New test results show millions of students in grades 3-8 require months of additional school to catch up to pre-COVID achievement levels, according to an analysis of MAP Growth reading and math assessments by the Northwest Evaluation Association (NWEA).

The analysis examined test scores from approximately 7.7 million students in 22,400 public schools who have taken MAP Growth reading and math assessments since COVID-19. Those scores were then compared to a similar group of 10 million students who took the tests during pre-COVID school years, revealing substantial achievement gaps remained and widened further between fall 2023 and spring 2024 for most grades. As an example, the reading achievement gap for current seventh-graders is now more than twice as large as it was in fall 2022 for this cohort, NWEA explains.

To further contextualize the significance of these gaps, NWEA calculated estimates of additional learning required to catch students up to pre-COVID achievement levels.

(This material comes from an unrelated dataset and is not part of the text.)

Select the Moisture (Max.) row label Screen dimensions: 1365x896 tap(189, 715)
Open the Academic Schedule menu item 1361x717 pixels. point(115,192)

Eighth-grade results were particularly sobering — students entering high school this fall will need a full school year (9 months) of additional learning to catch up to pre-COVID levels in reading and math. The average student will need around half of an additional school year to catch up — 4.8 additional months for reading and 4.3 months for math, respectively.

(And, as a reminder, this would only return students to pre-COVID levels, which had their own achievement disparities that needed addressing.)

Months of school required to catch up to pre-COVID achievement levels by grade level

Source: NWEA
Chart note from NWEA: The bars (scaled to the left axis) depict the absolute magnitude of spring 2024 achievement gaps for reading (in blue) and math (in magenta). The values at the bottom of each bar are the standardized mean differences between the COVID and pre-COVID sample for each cohort. The green line and accompanying values in gray ovals (scaled to the right axis) capture months of schooling required to close achievement gaps and catch up to pre-COVID achievement levels. Estimates were calculated by taking the mean score differences between the COVID and pre-COVID samples and dividing by the average pre-COVID fall-to-spring growth rates.

NWEA’s recent findings largely mirror the findings in their analysis of the 2022-23 school year: Growth still lags pre-COVID trends in most grades. “Students, especially older ones, remain a long way from recovery.”

Because MAP Growth is administered multiple times throughout the year, the data can “hel[p] us understand how cohorts of students are progressing toward recovery” and “captures more incremental changes and trends that annual state assessments might miss,” notes the NWEA.

“At the end of 2021–22, we optimistically concluded that the worst was behind us and that recovery had begun,” concludes the NWEA. “Unfortunately, data from the past two school years no longer support this conclusion.”